WARREN — The Trumbull County Board of Elections has scrapped a plan to temporarily close 65 to 80 of the county’s 250 voting precincts for the November election, saying consolidation will have to wait until later in the year.
The elections board expected to save $30,000 to $40,000 with the plan, but the Ohio secretary of state’s office said such temporary closings are illegal.
Ron Massullo, regional liaison for Secretary of State Jennifer Brunner, said there are many steps necessary to eliminate a voting precinct, making it impractical to close a voting precinct unless it is permanent, he said.

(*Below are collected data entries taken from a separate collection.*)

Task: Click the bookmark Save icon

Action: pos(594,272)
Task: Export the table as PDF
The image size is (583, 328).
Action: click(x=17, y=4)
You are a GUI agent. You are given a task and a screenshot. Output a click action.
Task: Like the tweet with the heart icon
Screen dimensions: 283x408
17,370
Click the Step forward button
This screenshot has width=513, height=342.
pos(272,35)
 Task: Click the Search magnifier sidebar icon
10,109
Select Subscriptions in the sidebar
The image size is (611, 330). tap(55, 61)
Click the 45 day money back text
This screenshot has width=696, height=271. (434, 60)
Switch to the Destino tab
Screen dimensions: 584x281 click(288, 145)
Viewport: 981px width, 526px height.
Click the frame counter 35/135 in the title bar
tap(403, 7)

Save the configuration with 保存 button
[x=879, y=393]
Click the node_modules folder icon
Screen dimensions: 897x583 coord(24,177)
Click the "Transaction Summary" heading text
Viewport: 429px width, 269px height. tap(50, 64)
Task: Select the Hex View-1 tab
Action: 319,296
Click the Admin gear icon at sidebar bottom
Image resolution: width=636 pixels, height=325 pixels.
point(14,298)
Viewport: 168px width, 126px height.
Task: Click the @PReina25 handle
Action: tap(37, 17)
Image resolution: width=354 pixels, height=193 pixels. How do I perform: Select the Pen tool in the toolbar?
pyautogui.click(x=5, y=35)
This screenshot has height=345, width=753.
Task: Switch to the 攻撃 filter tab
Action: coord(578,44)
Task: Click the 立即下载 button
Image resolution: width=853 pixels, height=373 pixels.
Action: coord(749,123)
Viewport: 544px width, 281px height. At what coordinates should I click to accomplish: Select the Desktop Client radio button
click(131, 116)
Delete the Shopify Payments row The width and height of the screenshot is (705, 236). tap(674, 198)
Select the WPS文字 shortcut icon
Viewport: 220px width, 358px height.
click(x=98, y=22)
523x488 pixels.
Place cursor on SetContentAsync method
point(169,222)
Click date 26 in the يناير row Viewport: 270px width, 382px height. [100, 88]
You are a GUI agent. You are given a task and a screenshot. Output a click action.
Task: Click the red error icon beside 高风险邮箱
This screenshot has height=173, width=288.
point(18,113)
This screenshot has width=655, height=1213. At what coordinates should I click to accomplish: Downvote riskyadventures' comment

Elections officials felt that certain precincts with relatively low numbers of registered voters could be closed this November because an odd-year general election doesn’t bring out a large number of voters compared with an even-year general election.
Ron Knight, a board member who has advocated precinct elimination for several years, prepared an alternate plan to eliminate 23 precincts permanently starting with this November’s election.
He discussed the idea at Tuesday’s board of elections meeting, but Ralph Infante, Niles’ mayor, didn’t attend, so the proposal was put on hold.
Board members agreed that the permanent consolidations will be discussed again between Nov. 3 and Jan. 1, to take effect with the next election in the spring.
Of the 23 precincts proposed for closure, 13 are in Warren, five are in Niles, and one each is in Girard, Bazetta, Champion, Lordstown and Vienna.
Kelly Pallante, county elections director, noted that the elections board would not have saved a lot of money this November from the proposed closed precincts because the city of Warren and the Warren school board will split the cost of operating polling locations in the city in that election.
That is because there are no county officials or issues on the ballot in Warren in this election, only Warren ones, Pallante said.
Meanwhile, Craig Bonar, the Trumbull County Republican Party chairman, said he had no comment on a court ruling by a visiting judge last month that denied him free health care from the county as a member of the elections board.
Bonar was the only one of the four board members who wanted to use the county’s health-care coverage. The others had other coverage.
A visiting judge, Thomas Patrick Curran from Cuyahoga County, ruled Aug. 6 that the commissioners had no obligation to offer health insurance to elections-board members.
Health insurance for Bonar would have cost the county $11,059 in 2008 for a family plan. Each elections-board member is paid $14,316 annually in salary.